Editorial:
Sobre
el Gobierno y el arte de navegar mucho han escrito en el pasado. Incluso, desde
los tiempos de la Edad Antigua ya se encuentran tratados al respecto en
Mesopotamia. Ni hablar en los épocas actuales, donde Gobernar ya se llama
Administrar, para darle un carácter gerencial, muy a tono con los ordenamientos
donde impera el lucro sobre cualquiera otra premisa.
Nadie,
en todo lo que se ha escrito, ha dicho que Gobernar sea fácil, mucho menos
sencillo. Tampoco navegar lo es. En realidad, tienden a ser más complejo de lo
que parece, con el agravante de que las condiciones globales se han tornado zozobrantes
en un tejido de relaciones e intereses cada vez más intrincados.
La
política es el arte de Gobernar y de regir, a través de las leyes, los destinos
de los pueblos. Navegar es conducir a un
buen puerto a la tripulación y a los pasajeros. Eso nos enseñaron desde hace
unos cuantos siglos. Pero tal parece que esa noción se ha desvirtuado por
completo, en la medida en que los políticos actuales parecieran no conocer o
entender este “arte”, para en cambio empobrecerlo y reducirlo a una simple
actividad que busca el pago de favores y, sobre todo, el lucro personal. Y ya
los capitanes encallan los cruceros mediterráneos mientras se dedican a brindar
con sus amantes.
Gobernar,
además, exige carácter, reciedumbre y alta capacidad de tomar decisiones,
asumiendo sus consecuencias. Y todos ellos son atributos escasos entre la clase
dirigente contemporánea. Apenas quedan arlequines que se mueven al ritmo de las
encuestas o, en otros casos, al son de los intereses de sus mecenas políticos.

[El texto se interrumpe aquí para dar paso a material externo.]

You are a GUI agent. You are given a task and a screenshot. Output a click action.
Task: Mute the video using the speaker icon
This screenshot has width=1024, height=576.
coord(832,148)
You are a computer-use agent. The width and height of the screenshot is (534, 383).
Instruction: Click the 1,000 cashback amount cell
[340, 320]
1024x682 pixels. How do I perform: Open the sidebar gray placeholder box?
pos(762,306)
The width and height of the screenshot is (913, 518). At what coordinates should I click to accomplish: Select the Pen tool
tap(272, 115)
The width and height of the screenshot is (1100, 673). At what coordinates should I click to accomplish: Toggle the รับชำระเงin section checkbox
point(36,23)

Incluso, los capitanes se desentienden mientras funcionan el piloto automático
y los sistemas de posicionamiento satelital.
Gobernantes
recios y capitanes decididos han quedado anclados en el pasado. Restan, siempre
visibles, muchos ambiciosos administradores de microempresas electorales y
también marineros marcados por la despreocupación. Se ufanan de drásticos, de
imponer el “imperio de la ley”, pero no son más que piltrafas de seres humanos.

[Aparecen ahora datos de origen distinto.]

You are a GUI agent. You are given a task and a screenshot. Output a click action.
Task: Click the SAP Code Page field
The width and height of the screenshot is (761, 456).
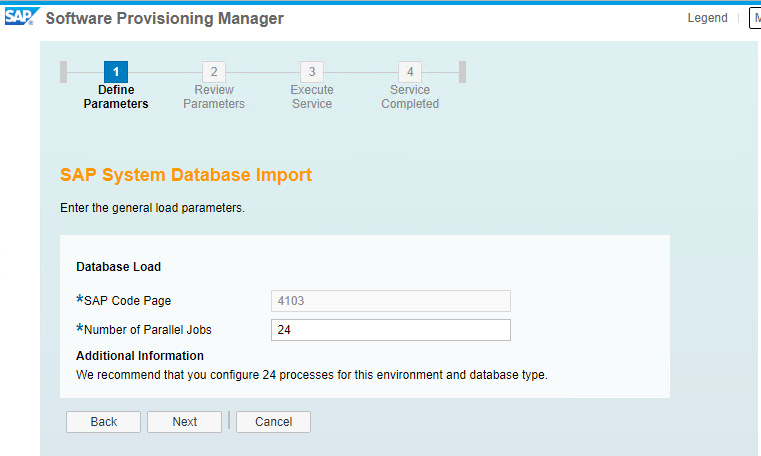click(391, 301)
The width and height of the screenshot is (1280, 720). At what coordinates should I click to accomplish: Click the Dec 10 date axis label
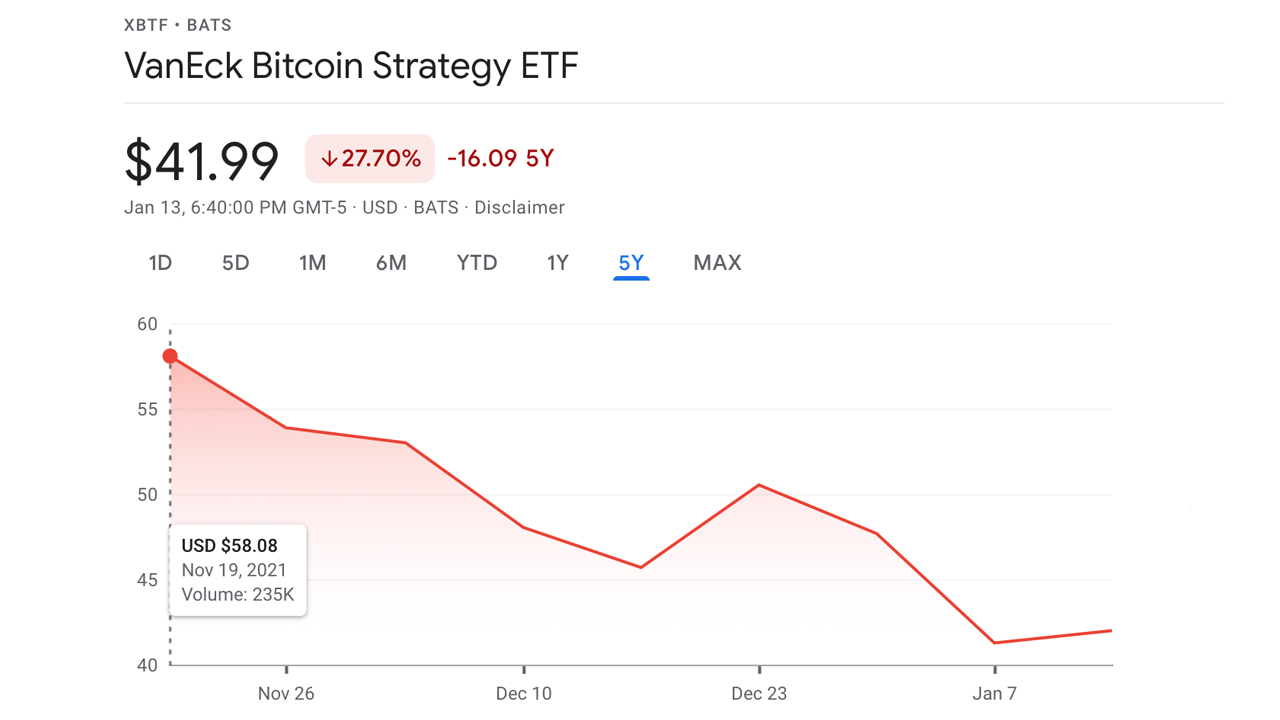click(523, 694)
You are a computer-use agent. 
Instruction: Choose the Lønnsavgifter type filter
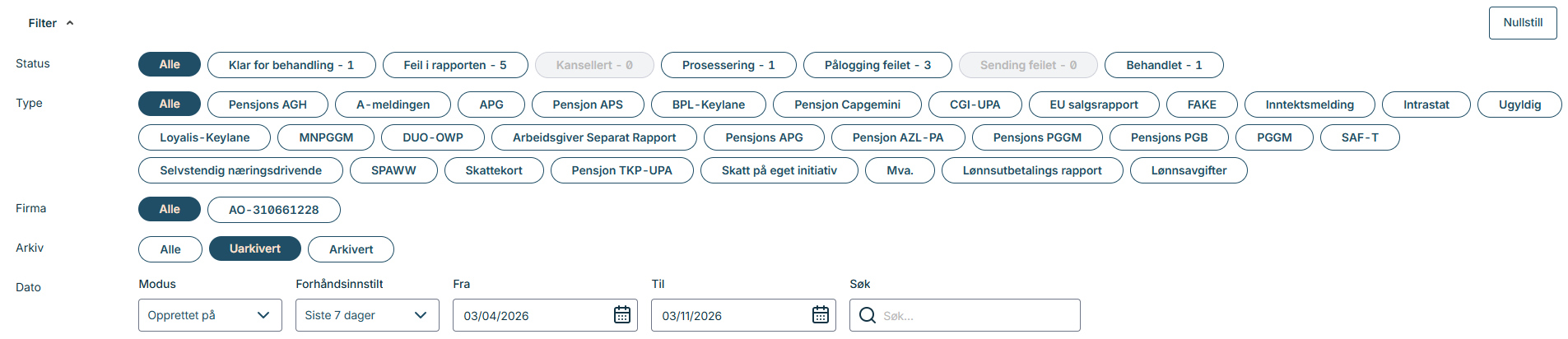1189,170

Enanos físicos y morales. No hay líderes. Eso es evidente.
¿Pero
qué pueden hacer los pasajeros de este naufragio en cámara lenta? Al parecer,
lo más evidente: luchar por salvar sus vidas. Otros pasajeros, un poco
suicidas, pero plenos de solidaridad, intentarán salvar del naufragio a la
mayor cantidad posible de ciudadanos pasajeros.
Salvarse
y salvar permitirán la inmediata sobrevivencia colectiva. Luego, no queda más
que el retiro del respaldo para aquellos que no supieron ser grandes cuando la
oportunidad histórica se los exigió. Y, por supuesto, que los tribunales se
encarguen de cobrarles en justicia la rapacidad y despreocupación.
En fin,
lo frustrante es ver a un pusilánime gobernante haciendo el papel de mascarón
de proa de un barco que se hunde. Mientras tanto, el dueño del tesoro ya ha
esquilmado lo que quedaba poniéndolo a buen recaudo. El tonto arlequín pagará
en solitario el precio del desastre.